Configuration Key Metric Description
NAS vs Embedding Retrieval +40.92% (Tatoeba En⇔xx) NAS representation far outperforms embedding representation
Directional Symmetry NAS is almost symmetric Embedding directional difference reaches 30.73%
100 pairs vs More sentences Stably high correlation 100 parallel sentence pairs are sufficient

Key Findings

  1. Mitigation of Directional Asymmetry: Traditional embeddings exhibit differences as high as 30.73% between En \(\rightarrow\) xx and xx \(\rightarrow\) En directions on Tatoeba. In contrast, the NAS representation almost entirely mitigates this asymmetry, indicating that it captures cross-lingual semantics more effectively.

  2. Layer-wise Alignment Dynamics: Alignment scores peak in middle layers and are lowest in the preliminary and final layers. Lower layers primarily map different languages to a shared semantic space centered around high-resource languages, while higher layers project the semantic content back onto language-specific vocabularies.

  3. High-to-Low Resource Gap: High-resource language pairs (e.g., Italian \(\rightarrow\) French, NASCA = 0.8372) perform far better than low-resource language pairs (e.g., Gujarati \(\rightarrow\) Banjar, NASCA = 0.2191).
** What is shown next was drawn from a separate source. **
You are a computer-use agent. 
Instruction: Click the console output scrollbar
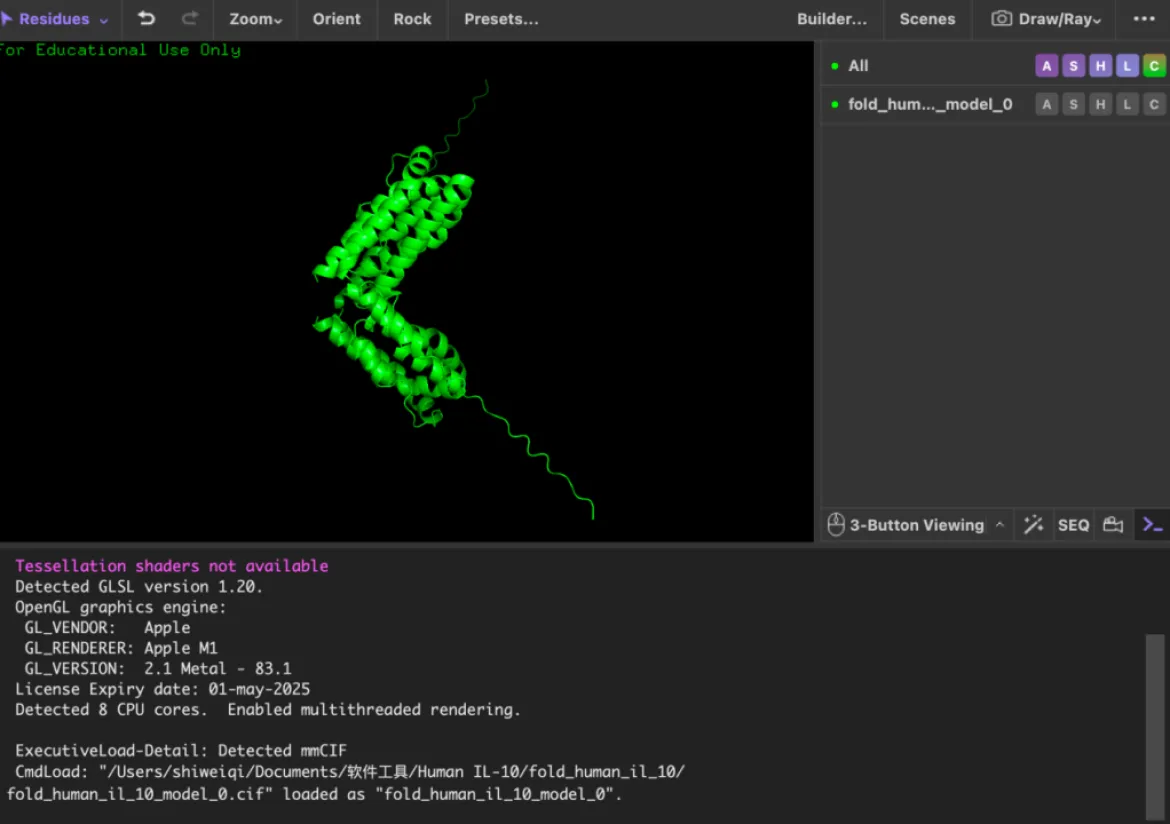[1155, 725]
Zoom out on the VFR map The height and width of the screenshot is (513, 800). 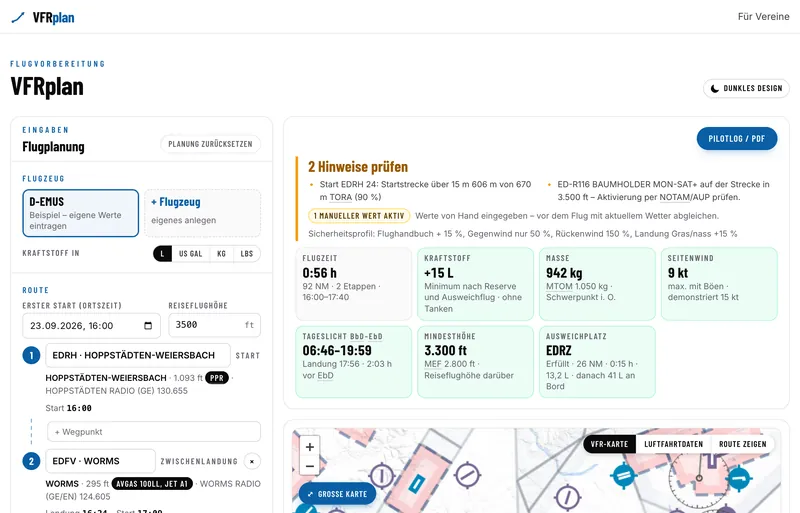(310, 466)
However, the improvement brought by the NAS representation is more pronounced for low-resource languages.

  4. Consistency Across Models: NeuronXA evaluation remains consistent and effective across multiple models including LLaMA, Qwen, Mistral, GLM, and OLMo.

Highlights & Insights

  1. Interdisciplinary Inspiration: Intelligently borrows the neuroscience finding that "similar stimuli activate overlapping neural circuits", presenting a novel perspective for evaluating cross-lingual alignment in NLP.
  2. Exceptional Efficiency: High-quality evaluation is achieved with only 100 parallel sentence pairs, significantly reducing evaluative costs.
  3. Elimination of Directional Bias: The NAS representation achieves near-symmetrical retrieval performance, solving a prominent flaw of embedding-based methods.
  4. Beneficial for Low-Resource Languages: The NAS representation space is smoother, mitigating the negative impact of representation collapse on low-resource languages.
  5. Insights from Layer-wise Analysis: Unveils the inner multilingual processing mechanism of LLMs, demonstrating that middle layers are critical for semantic alignment.

Limitations & Future Work

  1. Currently, the study focuses exclusively on neurons in FFN layers, leaving the contributions of attention layers unexplored.
  2. English is used solely as the pivot language; the effectiveness of utilizing other high-resource languages as pivots remains uninvestigated.
  3. There is a lack of deep theoretical explanations as to why the NAS representation space is smoother.
  4. The evaluation only covers models within the 7B-14B scale; the effectiveness on larger or smaller models remains to be verified.
  5. The position-weighted averaging strategy is heuristic and may not be the optimal sentence representation method.
  • Cross-lingual Alignment: Embedding similarity-based methods like MEXA suffer from anisotropy issues.
  • Neuron Analysis: Prior works such as Dai et al. 2022 demonstrate that FFN neurons encode diverse types of knowledge.
  • Multilingual LLM Inner Mechanisms: Wendler et al. 2024 discover the existence of latent languages.
  • The neuron-state representation paradigm proposed in this paper can be extended to other scenarios requiring intrinsic representation, such as model interpretability and knowledge probing.

Rating

  • Novelty: ⭐⭐⭐⭐ Assessing cross-lingual alignment through neuron activation states is a completely new perspective, though the methodology itself is relatively straightforward.
  • Experimental Thoroughness: ⭐⭐⭐⭐⭐ Covers multiple models, datasets, and languages. The correlation analysis is comprehensive, including both retrieval and transfer tasks.
  • Writing Quality: ⭐⭐⭐⭐ Clear structure, natural motivation, and rich visualizations.
  • Value: ⭐⭐⭐⭐ Provides an efficient and effective evaluation tool for cross-lingual alignment, offering practical guidance for multilingual LLM research.